----- Dataset -----

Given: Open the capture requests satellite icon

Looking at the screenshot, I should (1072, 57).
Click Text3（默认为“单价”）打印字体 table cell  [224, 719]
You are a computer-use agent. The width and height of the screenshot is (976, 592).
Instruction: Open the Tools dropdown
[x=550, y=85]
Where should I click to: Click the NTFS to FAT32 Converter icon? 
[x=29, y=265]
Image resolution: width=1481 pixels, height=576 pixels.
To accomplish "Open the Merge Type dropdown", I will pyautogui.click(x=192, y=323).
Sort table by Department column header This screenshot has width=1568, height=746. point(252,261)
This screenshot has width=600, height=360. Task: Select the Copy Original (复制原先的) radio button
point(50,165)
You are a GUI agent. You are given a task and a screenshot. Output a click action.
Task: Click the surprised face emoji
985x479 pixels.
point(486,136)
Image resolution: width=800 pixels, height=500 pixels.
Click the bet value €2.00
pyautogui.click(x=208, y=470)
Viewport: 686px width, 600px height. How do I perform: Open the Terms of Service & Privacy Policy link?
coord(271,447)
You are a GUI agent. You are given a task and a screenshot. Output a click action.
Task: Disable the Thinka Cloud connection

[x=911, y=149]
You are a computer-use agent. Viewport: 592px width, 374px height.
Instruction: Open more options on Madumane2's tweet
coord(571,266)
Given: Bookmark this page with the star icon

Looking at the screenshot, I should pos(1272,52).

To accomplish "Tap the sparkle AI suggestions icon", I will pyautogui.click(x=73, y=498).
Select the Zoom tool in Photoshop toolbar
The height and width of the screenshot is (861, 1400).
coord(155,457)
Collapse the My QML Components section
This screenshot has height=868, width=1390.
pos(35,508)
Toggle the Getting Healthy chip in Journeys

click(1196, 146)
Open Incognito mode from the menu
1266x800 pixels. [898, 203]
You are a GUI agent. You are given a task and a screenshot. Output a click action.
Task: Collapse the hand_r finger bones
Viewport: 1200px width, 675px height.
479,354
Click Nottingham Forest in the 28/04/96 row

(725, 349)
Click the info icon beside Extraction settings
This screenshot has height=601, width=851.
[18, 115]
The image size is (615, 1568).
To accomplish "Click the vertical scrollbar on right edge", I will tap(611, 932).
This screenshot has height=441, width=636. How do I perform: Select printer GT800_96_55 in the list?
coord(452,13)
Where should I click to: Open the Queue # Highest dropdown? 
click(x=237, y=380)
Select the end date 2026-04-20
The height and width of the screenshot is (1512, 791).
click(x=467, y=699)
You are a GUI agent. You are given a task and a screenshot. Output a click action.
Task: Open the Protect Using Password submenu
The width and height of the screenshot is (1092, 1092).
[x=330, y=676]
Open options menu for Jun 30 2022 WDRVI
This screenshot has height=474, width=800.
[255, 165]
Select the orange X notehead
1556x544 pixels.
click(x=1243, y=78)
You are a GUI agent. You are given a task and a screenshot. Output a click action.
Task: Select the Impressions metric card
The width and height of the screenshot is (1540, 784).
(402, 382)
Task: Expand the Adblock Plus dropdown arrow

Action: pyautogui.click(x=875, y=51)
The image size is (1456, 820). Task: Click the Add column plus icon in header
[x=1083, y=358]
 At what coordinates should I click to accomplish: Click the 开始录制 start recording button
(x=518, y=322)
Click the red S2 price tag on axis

-----

▸ **Task statement**:
Working from the material above, retype it in its entirety without change.

▸ **Output of the exercise**:
Given: Open the capture requests satellite icon

Looking at the screenshot, I should (1072, 57).
Click Text3（默认为“单价”）打印字体 table cell  [224, 719]
You are a computer-use agent. The width and height of the screenshot is (976, 592).
Instruction: Open the Tools dropdown
[x=550, y=85]
Where should I click to: Click the NTFS to FAT32 Converter icon? 
[x=29, y=265]
Image resolution: width=1481 pixels, height=576 pixels.
To accomplish "Open the Merge Type dropdown", I will pyautogui.click(x=192, y=323).
Sort table by Department column header This screenshot has width=1568, height=746. point(252,261)
This screenshot has width=600, height=360. Task: Select the Copy Original (复制原先的) radio button
point(50,165)
You are a GUI agent. You are given a task and a screenshot. Output a click action.
Task: Click the surprised face emoji
985x479 pixels.
point(486,136)
Image resolution: width=800 pixels, height=500 pixels.
Click the bet value €2.00
pyautogui.click(x=208, y=470)
Viewport: 686px width, 600px height. How do I perform: Open the Terms of Service & Privacy Policy link?
coord(271,447)
You are a GUI agent. You are given a task and a screenshot. Output a click action.
Task: Disable the Thinka Cloud connection

[x=911, y=149]
You are a computer-use agent. Viewport: 592px width, 374px height.
Instruction: Open more options on Madumane2's tweet
coord(571,266)
Given: Bookmark this page with the star icon

Looking at the screenshot, I should pos(1272,52).

To accomplish "Tap the sparkle AI suggestions icon", I will pyautogui.click(x=73, y=498).
Select the Zoom tool in Photoshop toolbar
The height and width of the screenshot is (861, 1400).
coord(155,457)
Collapse the My QML Components section
This screenshot has height=868, width=1390.
pos(35,508)
Toggle the Getting Healthy chip in Journeys

click(1196, 146)
Open Incognito mode from the menu
1266x800 pixels. [898, 203]
You are a GUI agent. You are given a task and a screenshot. Output a click action.
Task: Collapse the hand_r finger bones
Viewport: 1200px width, 675px height.
479,354
Click Nottingham Forest in the 28/04/96 row

(725, 349)
Click the info icon beside Extraction settings
This screenshot has height=601, width=851.
[18, 115]
The image size is (615, 1568).
To accomplish "Click the vertical scrollbar on right edge", I will tap(611, 932).
This screenshot has height=441, width=636. How do I perform: Select printer GT800_96_55 in the list?
coord(452,13)
Where should I click to: Open the Queue # Highest dropdown? 
click(x=237, y=380)
Select the end date 2026-04-20
The height and width of the screenshot is (1512, 791).
click(x=467, y=699)
You are a GUI agent. You are given a task and a screenshot. Output a click action.
Task: Open the Protect Using Password submenu
The width and height of the screenshot is (1092, 1092).
[x=330, y=676]
Open options menu for Jun 30 2022 WDRVI
This screenshot has height=474, width=800.
[255, 165]
Select the orange X notehead
1556x544 pixels.
click(x=1243, y=78)
You are a GUI agent. You are given a task and a screenshot. Output a click action.
Task: Select the Impressions metric card
The width and height of the screenshot is (1540, 784).
(402, 382)
Task: Expand the Adblock Plus dropdown arrow

Action: pyautogui.click(x=875, y=51)
The image size is (1456, 820). Task: Click the Add column plus icon in header
[x=1083, y=358]
 At what coordinates should I click to accomplish: Click the 开始录制 start recording button
(x=518, y=322)
Click the red S2 price tag on axis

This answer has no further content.